Get Income Through Bonds
The Fed raised its funds rate seven times in 2022 to combat inflation, from 0% to 0.25% at the beginning of the year to 4.25% to 4.5% on December 14, 2022. According to Duane McAllister, co-head of municipal bond investments at Baird Advisers, retirees may once again create a sufficient income to meet their obligations with higher-yielding bonds.
“Your salary is much larger than a year ago,” McAllister remarked. In addition, the federal government does not tax the interest generated on municipal bonds, and state taxes are generally waived, depending on where you live. McAllister explains that the tax-equivalent yield on a municipal bond paying 5.5% would be roughly 9% and much more in areas with high-income taxes.
Regarding taxable bonds, investors may earn yields as high as 4.4% on U.S. Treasury bonds, 5% to 6% on investment-grade corporate bonds, and even more on trash bonds.

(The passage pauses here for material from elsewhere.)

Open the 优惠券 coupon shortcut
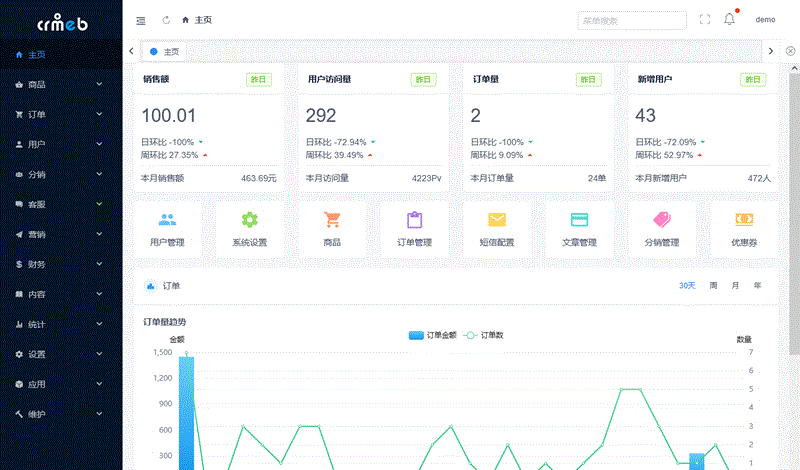Screen dimensions: 800x470 click(743, 221)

I-Bonds issued by the United States Treasury now provides a yield of 6.89%. (through April 2023). These bonds may only be acquired through the TreasuryDirect website. Investors must comprehend the restrictions relating to the maximum yearly I Bond investment amount and the penalty for early withdrawal.
Rebalance Your Portfolio
The substantial losses incurred by stocks in 2022 may have resulted in a lower equity allocation than your financial plan dictates. Brad Bernstein, managing director, and senior portfolio manager at UBS Wealth Management, advises investors to rebalance their retirement savings portfolios to realign their stock, Bond, and other asset allocations with their long-term objectives.
After the market volatility, “everyone’s asset allocation is out of whack,” Bernstein stated. Removing losers from your portfolio for which you lack confidence that they will recover is also a tax- and rebalancing-efficient method. You can balance $3,000 in earnings with $3,000 in losses for the 2023 tax year and roll over extra losses to future years.

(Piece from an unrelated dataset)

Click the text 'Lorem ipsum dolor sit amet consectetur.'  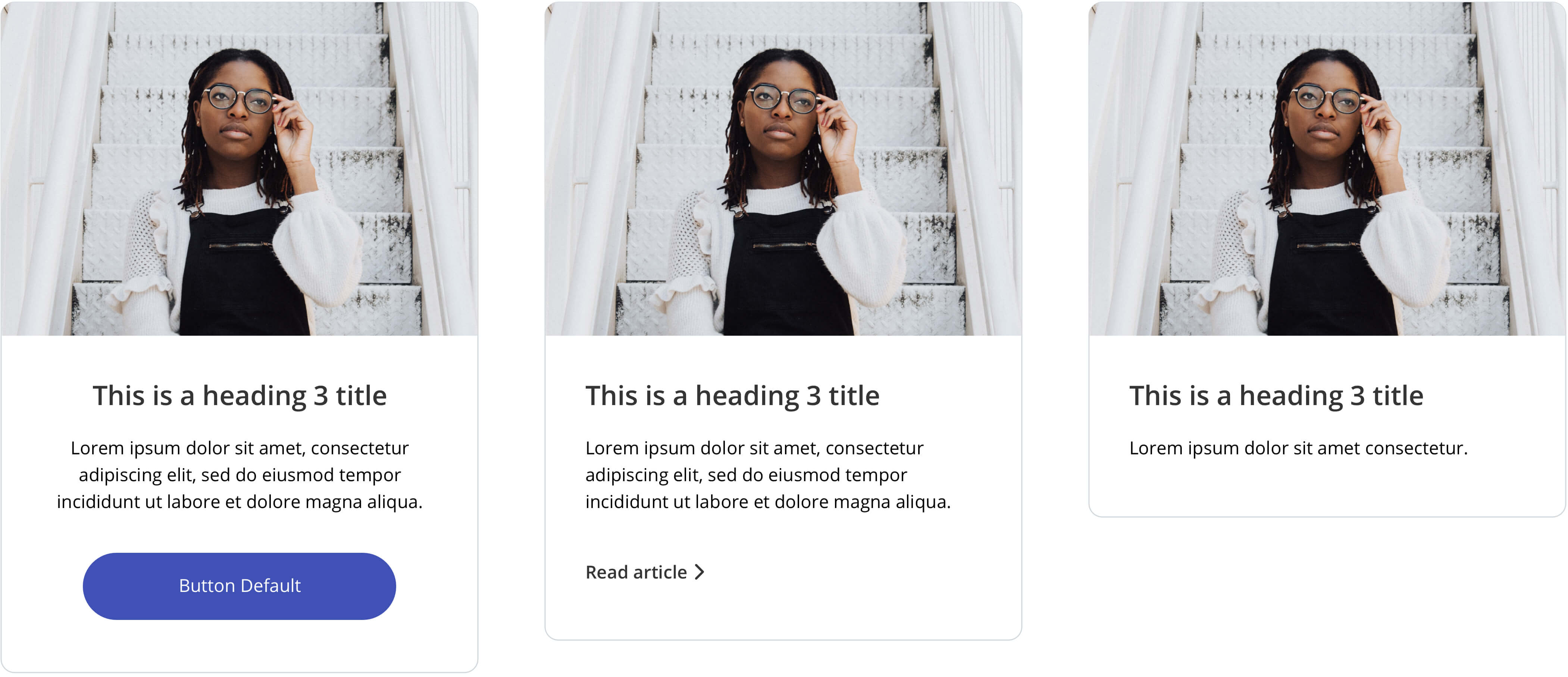click(x=1298, y=448)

While rebalancing your portfolio, you should also assess the diversification of your assets. Ensure that you are not placing an excessive amount of your portfolio’s bets on a particular industry, such as technology or healthcare, an investing style, such as growth, or a single stock. If so, lower your portfolio’s concentration by selling some of your overweight positions and reinvesting the proceeds in market segments with less exposure.
Resist Selling Under Pressure, Remain in the Game
After a market crash, the last thing you want to do is damage your retirement. “The worst course of action is to panic and sell,” says Williams of Schwab.
Nonetheless, there are instances when you have no option but to use your 401(k). In fact, according to a study of investors conducted by Vanguard, “hardship withdrawals” from employer-sponsored retirement funds have lately hit a record high. These early withdrawals incur taxes and a potential 10% penalty. Dan Cronin, the founder of Lifestyle Wealth Management, recommends putting together a plan to refill what you’ve removed if you take an emergency distribution. Move on from short-term problems as quickly as possible and get back on track.
“Investing and saving for retirement are long-term endeavors,” adds Schwab’s Williams.